Passage for review:
BORN THIS WAY
INTERSEX PIONEERS SPEAK TO JANE CZYZSELSKA ABOUT LIVING IN A WORLD THAT DOESN’T RECOGNISE THEM

Sarah Graham: lesbian, intersex and proud
When my mother talks about her dead twin she says it’s as if she can still feel him pressed against her arm, as he was during the time they shared in their mother’s womb. When she told me how a doctor had left her sibling to die I was horrified. Her twin, Paul, was born intersex. The year was 1942. The medical protocol at the time, the legacy of which is still with us today, was brutal: because of his intersex variation – he was born with genitals which looked atypicalhe was wrapped in a blanket, left alone in a room for 24 hours, where he starved and cried to death.
The twins were six weeks premature, so keeping them both alive in a private house in rural Wiltshire without an incubator made the survival of one or both infants doubtful and difficult. In fact, my mother recalls, it took three months before they could say she would live.

Entries shown:
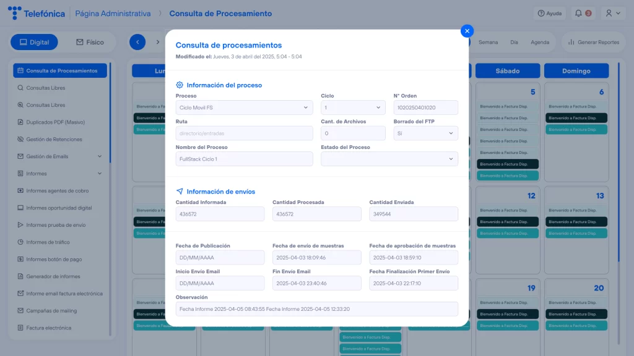Open the Estado del Proceso dropdown
634x356 pixels.
click(x=389, y=159)
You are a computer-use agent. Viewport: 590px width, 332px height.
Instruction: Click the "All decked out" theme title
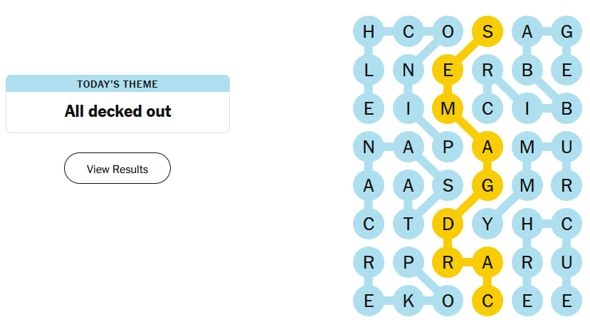click(x=117, y=111)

Task details:
Continue the article about intersex pioneers from the point where it stops.

Result for this exercise:
“It was probably difficult under the circumstances to make a decision of letting one twin go so that the other would survive,” she explains. “After all, we weren’t in a hospital and I had to be fed for some weeks every two hours with a pipet. I am sure this influenced the decision to save me and let Paul‘go’. I have never thought of this as murder, rather that he was sacrificed so that I had a chance to live. But of course it was the doctor’s opinion of his genitalia which meant he didn’t survive.”
In the 74 years since my mother and her twin were born, the situation for intersex babies is little better. In some cases, intersex babies are terminated pre-natally based on tests that show healthy variable difference. “That’s pre-selective infanticide,” explains Holly Greenberry, co-founder of human rights organisation IntersexUK. Adding insult to injury, intersex people today are diagnosed with “disorders of sexual development” (DSD), a term coined around 10 years ago which has caused controversy, with its implication that what is naturally occurring should be considered a “disorder”.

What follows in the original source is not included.